## TASK PROMPT:
Omit the pictures and extract only the lines from the line containing "Open the Sitzungsber. K article" to the end of the material, each exactly as written.

[[ SOURCE MATERIAL open ]]

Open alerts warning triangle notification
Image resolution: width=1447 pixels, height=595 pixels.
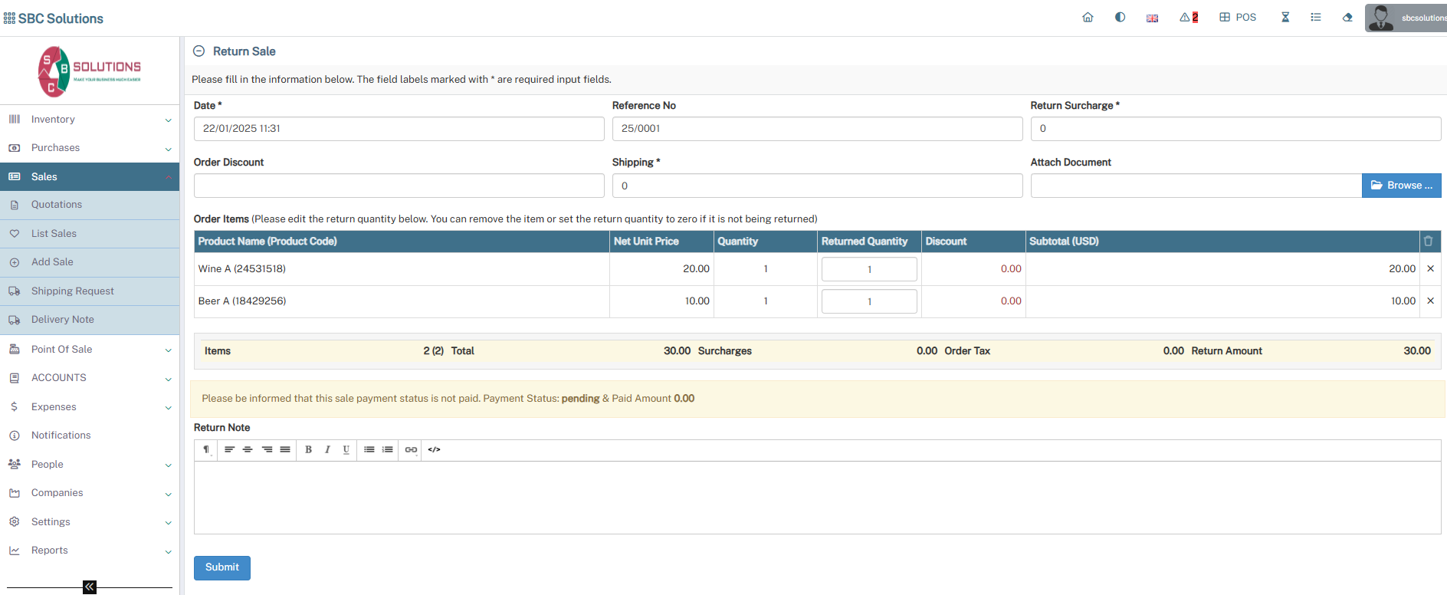1188,18
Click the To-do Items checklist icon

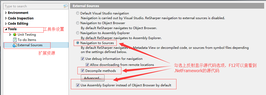tap(15, 40)
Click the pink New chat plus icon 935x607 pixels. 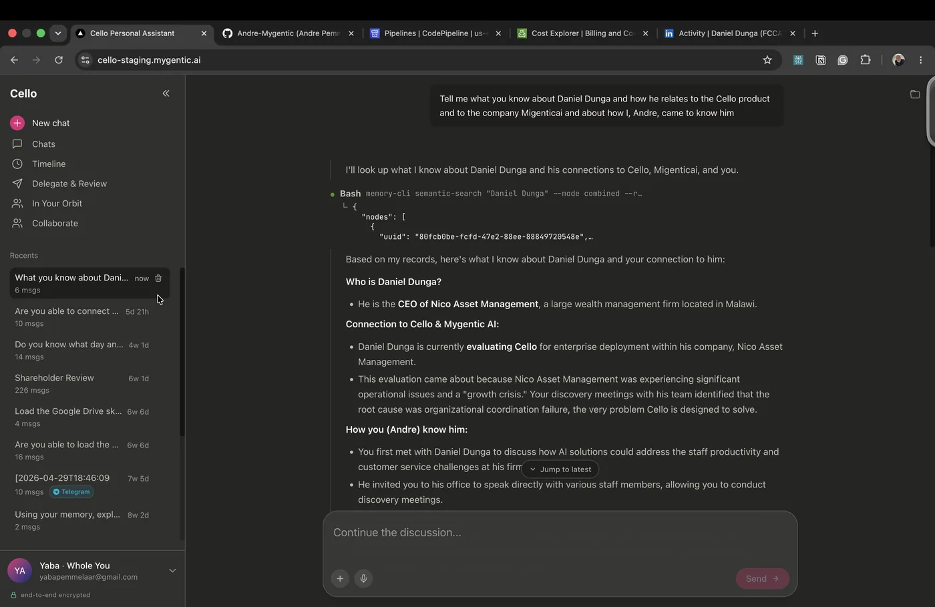point(17,123)
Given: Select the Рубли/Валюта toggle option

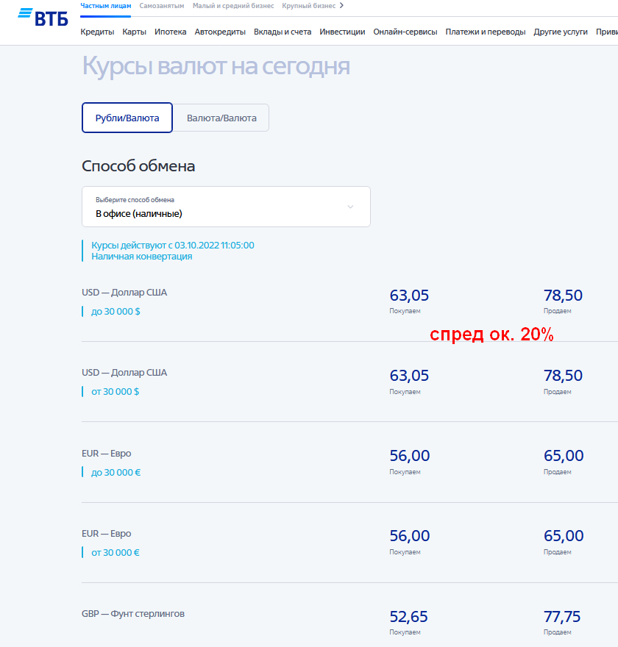Looking at the screenshot, I should pos(127,118).

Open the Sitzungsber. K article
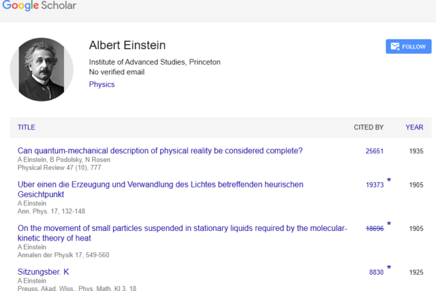[43, 272]
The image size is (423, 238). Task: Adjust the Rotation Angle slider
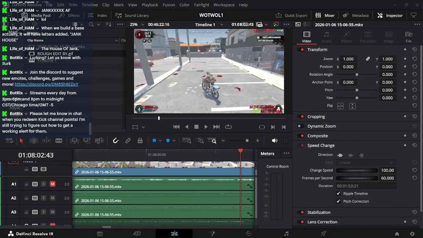click(357, 74)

[[ SOURCE MATERIAL closed ]]

## RESPONSE AREA:
Open the Sitzungsber. K article
[43, 272]
The image size is (423, 238). Task: Adjust the Rotation Angle slider
click(357, 74)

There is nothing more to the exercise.